Hoaks kedua yang ikut beredar menyebut bahwa aparat dapat memblokir rekening tabungan atau mengambil data digital seseorang tanpa persetujuan pengadilan. Habiburokhman menegaskan bahwa Pasal 44 KUHAP baru secara eksplisit mensyaratkan izin Ketua Pengadilan Negeri untuk setiap bentuk pemblokiran rekening, penyitaan data digital, atau tindakan lain yang bersifat intrusif. “Pemblokiran tidak bisa sembarangan. Semua harus dimintakan izin Ketua PN,” katanya memperjelas.

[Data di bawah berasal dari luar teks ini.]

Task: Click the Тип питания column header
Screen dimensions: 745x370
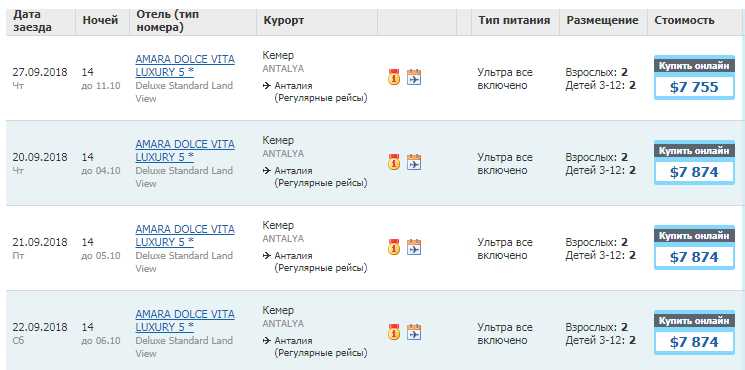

Dalam kesempatan yang sama, didampingi sejumlah anggota Komisi III DPR RI di ruang rapat, ia juga meluruskan hoaks yang menyebut bahwa kepolisian bisa menyita ponsel, laptop, atau data elektronik seseorang tanpa dasar hukum yang jelas. Ia menekankan kembali bahwa Pasal 44 menempatkan proses penyitaan dalam koridor hukum yang ketat dan terawasi. Penyitaan tetap wajib melalui izin pengadilan, baik terhadap barang fisik maupun data elektronik.
Habiburokhman kemudian membantah narasi terakhir yang menyebut bahwa KUHAP baru membuka peluang penangkapan sewenang-wenang tanpa prosedur yudisial. Menurutnya, ketentuan tentang penangkapan dan penahanan tetap berlangsung sebagaimana sebelumnya, yaitu wajib melalui izin pengadilan agar perlindungan hak asasi manusia tetap terjaga. “Tidak ada satu pun pasal yang membuat polisi bisa menangkap orang seenaknya. Perlindungan HAM adalah prinsip utama,” tegasnya dihadapan awak media.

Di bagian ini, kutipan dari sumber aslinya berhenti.